Comical clothes, serious questions
February 24, 2004
It wasn’t a typical debate scene.
Government of the Student Body presidential candidate Drew Miller sipped on a Boulevard with lemon as he and his running mate, Jenn Riggs, waited for Monday’s GSB debate to start.
“I’m a little tense,” he said, “but hopefully, I’ll be better in about five minutes.”
Monday’s GSB presidential candidate debates were held in the Maintenance Shop, the first time in recent memory such a forum was held at a place with an open bar. The location was chosen by GSB election commissioner Clint Fichter, who said he thought the familiarity of the M-Shop would draw more spectators.
But many things about the first of the three scheduled debates were unusual — such as the outfit worn by presidential candidate Russell Graves.
Dressed in a Hawaiian shirt and a comical, checkered top hat, a look he deemed “Casual Russ,” Graves gave the appearance of a man bound for a party, but his running mate denied the look was meant to represent the campaign as a joke.
“We’re students,” said David Stout, of Graves’ appearance. “This is how students dress. We’re not going to change our act just because we’re going to a debate.”
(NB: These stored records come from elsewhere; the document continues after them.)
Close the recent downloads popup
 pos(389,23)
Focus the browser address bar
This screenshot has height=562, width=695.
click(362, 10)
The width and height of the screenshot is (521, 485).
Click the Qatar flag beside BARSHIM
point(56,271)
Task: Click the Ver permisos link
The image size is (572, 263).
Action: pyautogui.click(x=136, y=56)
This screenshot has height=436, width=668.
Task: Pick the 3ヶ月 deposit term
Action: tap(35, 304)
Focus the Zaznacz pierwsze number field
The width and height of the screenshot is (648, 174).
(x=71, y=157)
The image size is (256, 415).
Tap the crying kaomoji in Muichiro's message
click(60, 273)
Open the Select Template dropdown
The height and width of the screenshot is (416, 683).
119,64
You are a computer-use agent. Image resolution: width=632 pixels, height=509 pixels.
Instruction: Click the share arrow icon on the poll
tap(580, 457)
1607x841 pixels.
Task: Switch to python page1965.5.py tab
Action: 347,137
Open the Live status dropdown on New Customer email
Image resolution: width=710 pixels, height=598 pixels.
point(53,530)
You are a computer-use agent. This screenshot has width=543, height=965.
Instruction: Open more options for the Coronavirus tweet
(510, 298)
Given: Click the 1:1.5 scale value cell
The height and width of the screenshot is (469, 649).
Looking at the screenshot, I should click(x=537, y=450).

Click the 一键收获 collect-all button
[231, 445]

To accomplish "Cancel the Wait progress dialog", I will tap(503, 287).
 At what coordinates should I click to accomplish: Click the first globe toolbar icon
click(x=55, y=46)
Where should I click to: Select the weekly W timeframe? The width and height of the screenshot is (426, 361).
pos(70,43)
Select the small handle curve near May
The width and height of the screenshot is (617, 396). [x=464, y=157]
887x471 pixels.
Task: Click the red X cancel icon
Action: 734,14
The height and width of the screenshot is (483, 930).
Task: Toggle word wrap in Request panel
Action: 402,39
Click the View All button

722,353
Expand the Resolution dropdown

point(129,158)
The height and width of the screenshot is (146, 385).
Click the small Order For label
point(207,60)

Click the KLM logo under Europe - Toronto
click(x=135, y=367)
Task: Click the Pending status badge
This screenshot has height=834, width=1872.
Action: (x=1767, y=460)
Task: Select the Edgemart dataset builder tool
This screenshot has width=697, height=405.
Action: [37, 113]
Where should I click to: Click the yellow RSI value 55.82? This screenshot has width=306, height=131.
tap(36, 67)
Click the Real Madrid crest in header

Candidates were grilled by members of the GSB election commission on everything from their qualifications for office, their stances on issues such as tailgating and the effect of their personal views on GSB politics.
This last question, Fichter admitted, was mostly directed at the Graves/Stout slate, as Graves’ views opposing homosexuality have been addressed during the campaign. But it was also meant, he said, for Miller and Riggs, who have in the past been part of the ISU Greens.
As the debate progressed, all of the campaign slates laid down the achievements and beliefs they had been touting since the beginning of the campaign season earlier this month.
Presidential candidate Sophia Magill worked her slogan, “Working With Students,” into many of her answers, illustrating her long history of public service and her designs to bring the GSB back to its constituents. She talked about her pledge to focus on diversity issues and a proposed multicultural center, her support of the ISU Ambassadors program and Magill’s favoring of a bill passed by the senate this month raising student fees by a dollar to fund the Financial Counseling Clinic.
“The clinic is not just something that helps students while at Iowa State, but also as they go beyond it in the future,” she said.
Miller, at the risk of being seen as what he called a “one-trick pony,” repeatedly spoke of his work with last year’s voter registration drive, which he chaired. He also brought up his plans to provide entertainment for students under 21.
Miller said GSB’s greatest accomplishment lately was free-fare system for students on CyRide, and took the opportunity to mention his work with CyRide director Bob Bourne on beginning a test program to add soy-based biodiesel fuel to buses.
Dave Stout, the more vocal of the Graves/Stout slate during the forum, made an introductory speech on the low visibility of GSB and the accessibility of its president, something he thinks Graves’ popularity on campus could remedy.
“We go around campus, and ask people what GSB is, and no one knows,” Stout said. “What we’re really about is not changing the way GSB works, but how the GSB represents itself to students. GSB does these great things, and no one really knows about them.”
Graves and Stout also expressed dissatisfaction with the way university administration and GSB officials handled the changes in tailgating rules last fall, and said GSB had given up an opportunity to show its nerve against such an infringement of student rights.